● Extracted text:
__________________________________________________

Using Acetaminophen During Pregnancy May Increase Risk of ADHD

pregnant woman taking acetaminophen
Pregnancy/Being a Mom

A new study shows that mothers who use acetaminophen during pregnancy may increase their child’s risk of developing childhood attention deficit and hyperactivity disorder (ADHD) and other emotional and behavior issues. This new study was published in JAMA Pediatrics.

Also known as paracetamol and Tylenol, acetaminophen is used to reduce fever and stop minor aches and pains like headaches or mild joint pain. The ingredient is also found in many other medications for things like allergies, colds, and insomnia. It’s extremely common, with more than half of pregnant women in the United States and Europe using it regularly during their pregnancy, as noted by the study.

For the study, researchers surveyed 7,800 women Bristol in the United Kingdom. Seven years later, they then asked the same women about their child’s behavior. As compared to women who did not take acetaminophen during pregnancy, women who used it were found to have a 42% increase in issues with their child’s behavior later on in life. The medication was also associated with a 31% increased risk of the child developing ADHD and a 29% risk of further emotional issues. [1]

However, researchers note that the study has several limitations and although there is a correlation with acetaminophen and unruly childhood behavior, it is not a clear cause-and-effect relationship. Researchers also noted that they were never given the dosage of the medication ingested by the women during their pregnancy. Dosage could actually affect the outcomes of the child’s future behavior.

Read: The Truth About Drugs Like Tylenol (Acetaminophen)

Officials at the American College of Obstetrics and Gynecology said the following about the study:

“The take-aways here are that physicians should not change clinical practice until definitive prospective research is done and, most importantly, patients should not be frightened away from the many benefits of acetaminophen.”

The Consumer Healthcare Products Association were adamant that one of their leading products may not actually be a problem during pregnancy. The organization released the following statement:

“As with any study of associations (as opposed to cause and effect), there is always the possibility that there are other explanations for the observed results. There is no proven mechanism whereby acetaminophen might cause these effects, and it’s important to weigh the benefits and risks of treating pain and fever during pregnancy.”

__________________________________________________

● Given records:
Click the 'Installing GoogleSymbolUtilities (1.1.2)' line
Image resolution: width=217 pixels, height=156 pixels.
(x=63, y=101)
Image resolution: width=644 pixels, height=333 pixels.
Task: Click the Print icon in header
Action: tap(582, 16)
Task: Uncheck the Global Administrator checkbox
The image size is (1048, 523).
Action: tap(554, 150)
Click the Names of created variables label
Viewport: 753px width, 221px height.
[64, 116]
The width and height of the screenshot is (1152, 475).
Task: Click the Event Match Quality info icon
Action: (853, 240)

__________________________________________________

● Problem description: Reproduce word for word the passage of the acetaminophen-in-pregnancy article from "Also known as" up to and including "by the study.".

● Exercise response:
Also known as paracetamol and Tylenol, acetaminophen is used to reduce fever and stop minor aches and pains like headaches or mild joint pain. The ingredient is also found in many other medications for things like allergies, colds, and insomnia. It’s extremely common, with more than half of pregnant women in the United States and Europe using it regularly during their pregnancy, as noted by the study.